**Records shown:**
*** Begin section ***

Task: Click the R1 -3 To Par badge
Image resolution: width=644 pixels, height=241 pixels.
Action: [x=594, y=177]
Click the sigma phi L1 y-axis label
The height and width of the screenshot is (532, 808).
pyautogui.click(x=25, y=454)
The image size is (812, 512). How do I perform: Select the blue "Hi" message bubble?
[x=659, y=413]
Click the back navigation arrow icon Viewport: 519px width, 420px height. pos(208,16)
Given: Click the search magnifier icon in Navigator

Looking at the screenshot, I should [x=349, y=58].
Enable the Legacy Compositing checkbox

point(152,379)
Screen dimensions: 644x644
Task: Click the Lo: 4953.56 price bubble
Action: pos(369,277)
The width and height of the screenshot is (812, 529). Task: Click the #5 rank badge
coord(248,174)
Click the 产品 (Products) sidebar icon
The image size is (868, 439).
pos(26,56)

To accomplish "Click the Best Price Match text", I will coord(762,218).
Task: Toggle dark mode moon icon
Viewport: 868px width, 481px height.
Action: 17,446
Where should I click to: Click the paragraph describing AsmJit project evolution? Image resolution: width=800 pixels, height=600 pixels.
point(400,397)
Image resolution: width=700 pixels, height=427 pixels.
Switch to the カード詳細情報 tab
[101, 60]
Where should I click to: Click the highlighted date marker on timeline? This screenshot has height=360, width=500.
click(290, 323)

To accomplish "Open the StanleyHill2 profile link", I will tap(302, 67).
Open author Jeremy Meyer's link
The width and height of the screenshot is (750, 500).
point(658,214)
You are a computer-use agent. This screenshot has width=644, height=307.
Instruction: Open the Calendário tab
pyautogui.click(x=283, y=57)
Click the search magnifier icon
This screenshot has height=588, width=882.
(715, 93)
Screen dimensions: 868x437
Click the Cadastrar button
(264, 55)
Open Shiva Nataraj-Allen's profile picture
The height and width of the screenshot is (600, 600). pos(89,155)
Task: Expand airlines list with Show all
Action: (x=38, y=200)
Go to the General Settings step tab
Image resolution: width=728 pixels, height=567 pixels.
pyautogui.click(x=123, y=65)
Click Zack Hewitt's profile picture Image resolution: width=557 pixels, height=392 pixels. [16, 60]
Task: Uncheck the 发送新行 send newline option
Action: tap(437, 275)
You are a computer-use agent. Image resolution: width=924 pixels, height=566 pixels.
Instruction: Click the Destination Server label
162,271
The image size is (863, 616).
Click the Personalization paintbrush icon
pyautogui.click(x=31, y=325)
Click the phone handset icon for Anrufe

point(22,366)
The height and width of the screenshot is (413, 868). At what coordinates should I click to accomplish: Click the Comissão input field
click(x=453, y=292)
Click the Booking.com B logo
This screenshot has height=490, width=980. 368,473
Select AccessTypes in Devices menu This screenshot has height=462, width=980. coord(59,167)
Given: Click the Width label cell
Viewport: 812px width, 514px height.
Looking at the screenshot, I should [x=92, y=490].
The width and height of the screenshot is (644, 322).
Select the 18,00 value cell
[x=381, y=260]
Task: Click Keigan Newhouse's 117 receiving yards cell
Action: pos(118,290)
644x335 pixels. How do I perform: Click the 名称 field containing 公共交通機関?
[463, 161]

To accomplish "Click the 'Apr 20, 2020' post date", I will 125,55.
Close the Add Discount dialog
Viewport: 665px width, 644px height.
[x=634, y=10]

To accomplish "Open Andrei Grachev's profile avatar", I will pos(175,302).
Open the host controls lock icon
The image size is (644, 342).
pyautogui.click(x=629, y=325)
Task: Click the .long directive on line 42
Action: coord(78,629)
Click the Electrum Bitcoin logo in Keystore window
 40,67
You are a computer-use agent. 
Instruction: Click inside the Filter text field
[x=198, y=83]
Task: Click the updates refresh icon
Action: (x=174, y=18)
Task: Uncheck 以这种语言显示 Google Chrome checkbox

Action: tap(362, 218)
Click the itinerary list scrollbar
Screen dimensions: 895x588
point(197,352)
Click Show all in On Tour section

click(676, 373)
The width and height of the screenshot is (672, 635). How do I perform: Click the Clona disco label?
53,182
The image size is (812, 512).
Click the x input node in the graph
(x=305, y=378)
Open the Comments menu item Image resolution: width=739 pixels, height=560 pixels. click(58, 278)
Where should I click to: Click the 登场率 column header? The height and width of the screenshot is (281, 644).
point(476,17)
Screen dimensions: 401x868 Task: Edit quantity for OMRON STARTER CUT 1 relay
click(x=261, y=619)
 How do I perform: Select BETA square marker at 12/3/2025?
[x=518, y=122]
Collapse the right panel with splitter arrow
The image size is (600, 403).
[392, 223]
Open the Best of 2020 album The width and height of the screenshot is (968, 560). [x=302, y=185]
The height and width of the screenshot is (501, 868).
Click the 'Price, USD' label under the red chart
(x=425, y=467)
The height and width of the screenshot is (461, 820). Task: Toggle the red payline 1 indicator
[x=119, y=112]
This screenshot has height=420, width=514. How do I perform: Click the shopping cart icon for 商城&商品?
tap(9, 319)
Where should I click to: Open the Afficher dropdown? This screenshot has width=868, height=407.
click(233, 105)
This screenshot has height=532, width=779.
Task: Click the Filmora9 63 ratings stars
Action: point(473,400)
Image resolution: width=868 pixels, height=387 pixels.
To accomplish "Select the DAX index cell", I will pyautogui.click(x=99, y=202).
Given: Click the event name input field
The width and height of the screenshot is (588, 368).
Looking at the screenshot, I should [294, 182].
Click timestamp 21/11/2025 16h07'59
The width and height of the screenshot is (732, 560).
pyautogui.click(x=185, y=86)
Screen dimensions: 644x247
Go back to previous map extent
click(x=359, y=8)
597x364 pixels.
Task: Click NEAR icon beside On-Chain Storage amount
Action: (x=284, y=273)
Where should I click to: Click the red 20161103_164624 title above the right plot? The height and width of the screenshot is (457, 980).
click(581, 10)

*** End section ***

**Problem to work on:** Wherever the string "agent" is found in the listing above, copy the line that contains it.

**Answer for the task:**
You are a computer-use agent. This screenshot has width=644, height=307.
You are a computer-use agent. Image resolution: width=924 pixels, height=566 pixels.
You are a computer-use agent. 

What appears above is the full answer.